EXTRAIT CHOISI:
+++
Six mois après les premières révélations sur le scandale des eaux en bouteille de Nestlé Waters, de « sérieuses lacunes » dans le cadre du contrôle des eaux en bouteille en France ont été relevées, mercredi 24 juillet, par la Commission européenne dans un audit. Des insuffisances qui ne permettent pas de garantir l’absence de produits frauduleux dans les rayons.
« Dans son ensemble, le système de contrôle officiel ne vérifie pas efficacement que les eaux minérales naturelles mises sur le marché satisfont aux exigences légales en vigueur », estime la Commission. Ce système « n’est pas conçu pour détecter ou atténuer les fraudes dans le secteur des eaux minérales naturelles et des eaux de source et n’est pas non plus correctement mis en œuvre, ce qui rend possible la présence sur le marché de produits non conformes et potentiellement frauduleux », relève l’instance européenne dans ses conclusions.
Son audit pointe notamment des inspections insuffisamment ciblées sur les sites à risques et pas assez fréquentes ainsi qu’une « collaboration inadéquate au sein des autorités compétentes et entre elles ». Il met aussi en avant « l’absence de mesures de suivi immédiat » permettant de « garantir que les opérateurs remédient aux non-conformités telles que l’utilisation de traitements interdits » ou d’« éviter la mise sur le marché d’eaux minérales naturelles qui ne sont pas qualifiées comme telles ».
Des pratiques de désinfection illégales
Des révélations sans appel qui font suite à une mission organisée par Bruxelles pendant une dizaine de jours en mars 2024. La procédure a été engagée après le scandale touchant les eaux en bouteille qui a fait grand bruit, fin janvier. Le groupe suisse Nestlé, numéro un mondial des eaux minérales, avait reconnu avoir délibérément eu recours, pendant des années, à des traitements interdits.
Il s’agissait notamment de l’utilisation d’ultraviolets et de filtres à charbon sur certaines de ses eaux (Perrier, Vittel, Hépar et Contrex). C’est une pratique de désinfection, habituelle pour les eaux du robinet, mais interdite pour les eaux minérales, qui doivent être naturellement de haute qualité microbiologique. La justification de Nestlé Waters ? Préserver la « sécurité alimentaire ».
+++
DONNÉES ENREGISTRÉES:
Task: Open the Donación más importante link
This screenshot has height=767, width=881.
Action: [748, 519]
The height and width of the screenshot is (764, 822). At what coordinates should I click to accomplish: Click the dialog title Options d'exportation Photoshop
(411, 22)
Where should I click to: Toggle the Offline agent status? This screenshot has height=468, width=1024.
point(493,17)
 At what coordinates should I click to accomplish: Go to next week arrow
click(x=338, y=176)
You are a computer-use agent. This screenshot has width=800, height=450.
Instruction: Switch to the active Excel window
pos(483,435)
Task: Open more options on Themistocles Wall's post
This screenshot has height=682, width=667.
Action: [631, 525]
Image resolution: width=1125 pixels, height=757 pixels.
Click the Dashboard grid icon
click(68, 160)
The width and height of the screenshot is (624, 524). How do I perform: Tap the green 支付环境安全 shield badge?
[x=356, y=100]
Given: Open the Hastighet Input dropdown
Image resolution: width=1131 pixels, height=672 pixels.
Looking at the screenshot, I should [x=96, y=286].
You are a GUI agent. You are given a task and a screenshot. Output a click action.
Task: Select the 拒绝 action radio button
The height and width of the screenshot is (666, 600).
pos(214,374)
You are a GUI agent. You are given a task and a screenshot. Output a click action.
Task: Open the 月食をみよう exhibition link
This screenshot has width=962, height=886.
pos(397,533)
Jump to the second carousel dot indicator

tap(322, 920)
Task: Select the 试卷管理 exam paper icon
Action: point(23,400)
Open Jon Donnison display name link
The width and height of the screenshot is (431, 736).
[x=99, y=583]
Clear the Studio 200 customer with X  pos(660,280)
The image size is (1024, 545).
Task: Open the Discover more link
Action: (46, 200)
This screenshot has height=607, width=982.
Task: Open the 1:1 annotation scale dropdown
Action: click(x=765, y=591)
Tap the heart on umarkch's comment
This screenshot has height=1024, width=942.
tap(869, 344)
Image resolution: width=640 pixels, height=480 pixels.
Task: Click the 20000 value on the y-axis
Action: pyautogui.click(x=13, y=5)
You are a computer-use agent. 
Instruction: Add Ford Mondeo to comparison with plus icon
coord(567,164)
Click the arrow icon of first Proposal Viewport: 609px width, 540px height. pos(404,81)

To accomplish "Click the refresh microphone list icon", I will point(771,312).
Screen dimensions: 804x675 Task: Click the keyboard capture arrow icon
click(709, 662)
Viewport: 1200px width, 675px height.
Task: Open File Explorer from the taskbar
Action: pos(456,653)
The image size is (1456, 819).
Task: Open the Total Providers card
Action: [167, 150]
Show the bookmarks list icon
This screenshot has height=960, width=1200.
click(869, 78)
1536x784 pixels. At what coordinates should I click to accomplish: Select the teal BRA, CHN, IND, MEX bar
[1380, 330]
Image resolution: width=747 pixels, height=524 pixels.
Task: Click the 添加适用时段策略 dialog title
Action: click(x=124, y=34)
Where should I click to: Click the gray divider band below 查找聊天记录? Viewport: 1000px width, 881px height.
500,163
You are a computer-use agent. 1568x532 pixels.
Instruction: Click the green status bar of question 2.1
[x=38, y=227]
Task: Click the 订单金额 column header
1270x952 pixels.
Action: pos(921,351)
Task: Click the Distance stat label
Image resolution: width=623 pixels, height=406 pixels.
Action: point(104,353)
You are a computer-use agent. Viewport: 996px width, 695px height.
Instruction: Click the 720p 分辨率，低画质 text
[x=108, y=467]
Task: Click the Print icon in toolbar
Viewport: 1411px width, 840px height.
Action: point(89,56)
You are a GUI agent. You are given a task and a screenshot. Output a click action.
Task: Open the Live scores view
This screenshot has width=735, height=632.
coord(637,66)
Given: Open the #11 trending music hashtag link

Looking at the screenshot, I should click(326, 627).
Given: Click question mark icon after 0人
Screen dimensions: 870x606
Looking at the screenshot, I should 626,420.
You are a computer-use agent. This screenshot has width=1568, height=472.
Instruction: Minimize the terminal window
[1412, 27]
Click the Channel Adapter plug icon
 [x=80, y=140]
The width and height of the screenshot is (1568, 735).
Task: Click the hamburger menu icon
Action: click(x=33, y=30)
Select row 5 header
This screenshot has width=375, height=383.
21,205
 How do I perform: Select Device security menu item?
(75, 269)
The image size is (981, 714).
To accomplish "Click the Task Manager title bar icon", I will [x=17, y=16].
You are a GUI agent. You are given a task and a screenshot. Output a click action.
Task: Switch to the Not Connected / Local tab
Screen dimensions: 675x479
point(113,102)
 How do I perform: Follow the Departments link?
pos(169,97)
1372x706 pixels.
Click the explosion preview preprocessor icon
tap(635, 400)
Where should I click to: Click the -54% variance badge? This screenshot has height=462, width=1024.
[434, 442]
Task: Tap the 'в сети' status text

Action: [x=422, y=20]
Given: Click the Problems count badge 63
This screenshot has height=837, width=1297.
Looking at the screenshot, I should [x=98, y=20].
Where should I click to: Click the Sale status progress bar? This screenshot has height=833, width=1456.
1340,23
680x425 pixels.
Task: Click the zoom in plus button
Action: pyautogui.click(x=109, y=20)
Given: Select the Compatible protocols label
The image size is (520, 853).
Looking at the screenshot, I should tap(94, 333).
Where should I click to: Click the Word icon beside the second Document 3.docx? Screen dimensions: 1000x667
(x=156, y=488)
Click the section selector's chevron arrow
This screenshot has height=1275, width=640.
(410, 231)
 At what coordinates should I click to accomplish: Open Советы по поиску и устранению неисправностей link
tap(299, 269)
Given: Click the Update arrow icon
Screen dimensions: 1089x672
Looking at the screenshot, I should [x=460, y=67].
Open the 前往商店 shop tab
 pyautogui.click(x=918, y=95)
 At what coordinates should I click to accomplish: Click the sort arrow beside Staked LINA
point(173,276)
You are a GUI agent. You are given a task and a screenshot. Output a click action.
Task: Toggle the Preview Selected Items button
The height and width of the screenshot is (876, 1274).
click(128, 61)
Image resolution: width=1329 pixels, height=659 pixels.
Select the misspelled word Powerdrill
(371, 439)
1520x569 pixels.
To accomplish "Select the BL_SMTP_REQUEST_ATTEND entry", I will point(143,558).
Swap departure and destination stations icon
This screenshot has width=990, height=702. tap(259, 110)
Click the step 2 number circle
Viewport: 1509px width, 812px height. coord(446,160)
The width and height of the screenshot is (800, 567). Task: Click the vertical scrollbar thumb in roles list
+++
CONSIGNE: Reproduisez mot pour mot, dans l'article sur le contrôle des eaux en bouteille, tout ce qui va de « Six mois après » jusqu'à « dans les rayons. ».

RÉSULTAT OBTENU:
Six mois après les premières révélations sur le scandale des eaux en bouteille de Nestlé Waters, de « sérieuses lacunes » dans le cadre du contrôle des eaux en bouteille en France ont été relevées, mercredi 24 juillet, par la Commission européenne dans un audit. Des insuffisances qui ne permettent pas de garantir l’absence de produits frauduleux dans les rayons.